At the bottom, at the receiving end, is the villager, the tribesman and the Afghan man in the street. From where he stands, the Machine is a marvel. It is rich beyond imagining. It can call down death from the sky or beyond the horizon; it can see in the dark and strike without warning out of nowhere. Its intentions are good. Its heart is in the right place. But what can it do for him? He has seen clever men manipulate the machine and wicked men take vengeance on those who have been reckless enough to befriend it. He may be illiterate, this man of the village or the street, but he is not stupid. He has seen great powers come and go. In his own or his father’s lifetime he has lived through domination by the Soviets, the Afghan communists, the warlords and the Taliban. Now the NATO Machine has come. If our man can tap this apparatus for a job or a contract, he will. Every little bit helps. Most Afghans, we are told, view the Coalition presence favorably. I would too. The Yanks and their allies bring in cash and development projects, and they’re a far more benign presence that Genghis Khan or the Brits or the Russians, who were there for reasons of conquest or self-aggrandizement. The Americans just want to help. The Machine wants to bring security, development, education. It wants to get Afghanistan up on its feet. Can it?
An Osprey comes in over Marjah. Note the .50-caliber machine gun aft. In foreground, beneath camo netting, are the tents where the Marines have temporarily set up camp.

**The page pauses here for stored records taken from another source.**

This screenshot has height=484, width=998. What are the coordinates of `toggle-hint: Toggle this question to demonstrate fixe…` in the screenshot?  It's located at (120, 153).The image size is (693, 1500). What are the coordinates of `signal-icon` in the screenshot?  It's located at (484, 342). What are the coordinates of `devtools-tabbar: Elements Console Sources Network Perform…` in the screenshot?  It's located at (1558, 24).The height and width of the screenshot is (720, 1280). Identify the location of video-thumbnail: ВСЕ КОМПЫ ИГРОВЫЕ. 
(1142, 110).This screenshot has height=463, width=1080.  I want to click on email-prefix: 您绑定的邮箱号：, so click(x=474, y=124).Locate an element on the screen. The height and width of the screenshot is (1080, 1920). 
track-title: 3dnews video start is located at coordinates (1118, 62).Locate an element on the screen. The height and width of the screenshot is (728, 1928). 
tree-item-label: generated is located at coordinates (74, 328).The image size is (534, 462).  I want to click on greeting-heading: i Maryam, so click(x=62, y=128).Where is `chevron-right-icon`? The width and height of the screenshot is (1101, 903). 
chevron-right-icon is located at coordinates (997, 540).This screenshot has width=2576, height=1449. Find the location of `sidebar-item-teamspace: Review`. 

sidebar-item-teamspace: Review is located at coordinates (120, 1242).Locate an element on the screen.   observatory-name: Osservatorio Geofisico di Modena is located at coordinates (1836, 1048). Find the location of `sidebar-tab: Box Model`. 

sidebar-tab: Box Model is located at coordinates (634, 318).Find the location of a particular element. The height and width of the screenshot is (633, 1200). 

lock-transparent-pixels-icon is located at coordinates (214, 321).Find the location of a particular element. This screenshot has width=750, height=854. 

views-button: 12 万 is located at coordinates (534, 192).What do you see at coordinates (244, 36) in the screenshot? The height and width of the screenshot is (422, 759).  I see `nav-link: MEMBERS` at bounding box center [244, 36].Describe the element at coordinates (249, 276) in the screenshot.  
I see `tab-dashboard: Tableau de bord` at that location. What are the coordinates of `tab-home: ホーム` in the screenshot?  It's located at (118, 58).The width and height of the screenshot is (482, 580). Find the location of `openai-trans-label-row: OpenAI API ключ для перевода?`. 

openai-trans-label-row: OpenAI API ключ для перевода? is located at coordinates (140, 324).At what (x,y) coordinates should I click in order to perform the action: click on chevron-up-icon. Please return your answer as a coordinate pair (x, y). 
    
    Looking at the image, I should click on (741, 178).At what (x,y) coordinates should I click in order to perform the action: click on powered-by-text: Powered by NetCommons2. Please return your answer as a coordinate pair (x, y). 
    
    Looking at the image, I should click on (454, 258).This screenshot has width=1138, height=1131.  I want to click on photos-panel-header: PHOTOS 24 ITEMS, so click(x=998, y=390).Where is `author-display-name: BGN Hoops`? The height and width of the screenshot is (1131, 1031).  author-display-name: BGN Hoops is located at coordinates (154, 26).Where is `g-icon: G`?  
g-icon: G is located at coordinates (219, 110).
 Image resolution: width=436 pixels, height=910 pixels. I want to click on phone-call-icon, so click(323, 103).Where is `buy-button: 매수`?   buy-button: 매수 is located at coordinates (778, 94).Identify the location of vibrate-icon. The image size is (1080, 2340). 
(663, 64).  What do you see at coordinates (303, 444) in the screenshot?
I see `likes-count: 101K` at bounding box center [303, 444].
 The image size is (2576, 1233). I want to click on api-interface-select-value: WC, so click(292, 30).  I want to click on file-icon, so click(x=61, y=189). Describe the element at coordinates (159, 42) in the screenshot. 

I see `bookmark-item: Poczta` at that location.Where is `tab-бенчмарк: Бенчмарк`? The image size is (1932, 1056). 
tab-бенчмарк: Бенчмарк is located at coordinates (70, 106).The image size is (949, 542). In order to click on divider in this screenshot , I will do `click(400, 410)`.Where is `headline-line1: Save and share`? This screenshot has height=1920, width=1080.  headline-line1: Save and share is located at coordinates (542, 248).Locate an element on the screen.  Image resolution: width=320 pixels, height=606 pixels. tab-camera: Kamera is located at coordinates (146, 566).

In the middle lies the space between the Machine and the man of the village, the man of the tribes. Here is the payoff point. This ground is occupied by the Marines and Army troopers and allies who man the frontier posts in the mountains, who hold down the outposts in the south and east. This space is held by the Marines in Helmand who fight and camp with their Afghan counterparts, who wash in the canals and eat the same lentils and flatbread, who haven’t had a shower in the past twenty-one days and won’t have one for the next three months. These are the guys who put a human face on the Coalition effort. They’re the young warriors who make friends and learn the lingo and constitute the person-to-person payload that the Machine above (which is as remote to them as it is to the Afghans they operate beside) has come halfway around the world to deliver.
My question is: are there enough of them? Have they penetrated deeply enough? Will they stick around? Does the Coalition possess the patience and political will to give their efforts time to bear fruit?